## BEGIN SUPPLIED TEXT

Yes, I see what you mean, Peter. I agree there is a
lot to experiencing the poem, just, experiencing also
includes thoughts (even though they might be foggy),
not only emotions. But it is true that sometimes
emotions lead us in our understanding of the poem. For
example, that was a reason why I couldn't accept CR's
interpretation completely - I feel that Prufrock
cannot be someone who is simply keeping away from lust
and judging others for being lustful. Maybe this point
can be put in words, but something else won't be so
explicitly expressible. That's why we are dealing here
with a poem, after all.
But that doesn't mean interpretations are senseless.
They help us to shed a new light on the very
experience of a poem, and if put in appropriate
language-form, they might sometimes hit the point
(with the same experience-feeling one might have when
reading them).


--- Peter Montgomery <[log in to unmask]> wrote:

> No. Not contra. Obviously your experience of the
> poem is different from
> mine,
> so your response to the poem is different from mine.
> I don't see a poem
> as some kind of marble block out of which has to be
> carved an essay.

## END SUPPLIED TEXT
## BEGIN DATA PROVIDED

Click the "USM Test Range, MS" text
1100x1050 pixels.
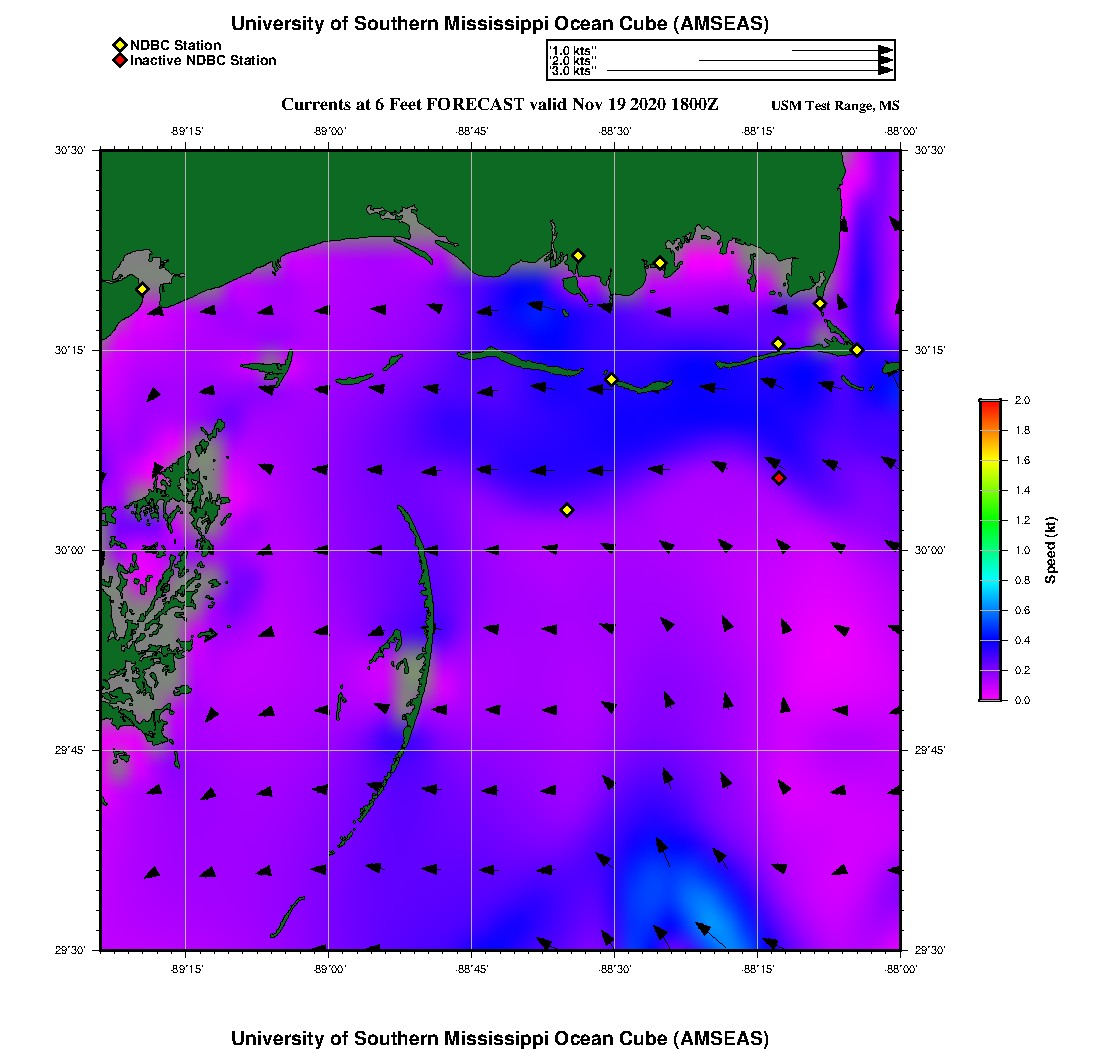click(x=835, y=106)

## END DATA PROVIDED

■ **TASKS FOR THIS EXERCISE**:
1. List every name or set of initials that appears in the email about the Prufrock poem.
2. Continue the email about the Prufrock poem, starting right after its last line.

■ **EXPECTED RESULTS**:
1. Peter, CR, Prufrock, Peter Montgomery

2.
> I look for effects the artist tries to achieve, and
> for the responses to
> those effects.
> Those are sensory/emotional factors, not thoughts.
> Obviously the poem
> has VERY seductive sensory elements (mermaids?).
> Those elements have
> seduced readers into endless interpretations, none
> of which satisfy, leaving
> the seductory elements to draw them back again and
> again. If the poem has
> meaning it is a meanng which is FELT, not THOUGHT,
> with the immediacy of
> the odour of a rose. It seems to me, then that an
> appropriate response to
> such an experience is not a set of meanings, but
> another poetic
> construction.
> We neither agree nor disagree.
> our approaches differ.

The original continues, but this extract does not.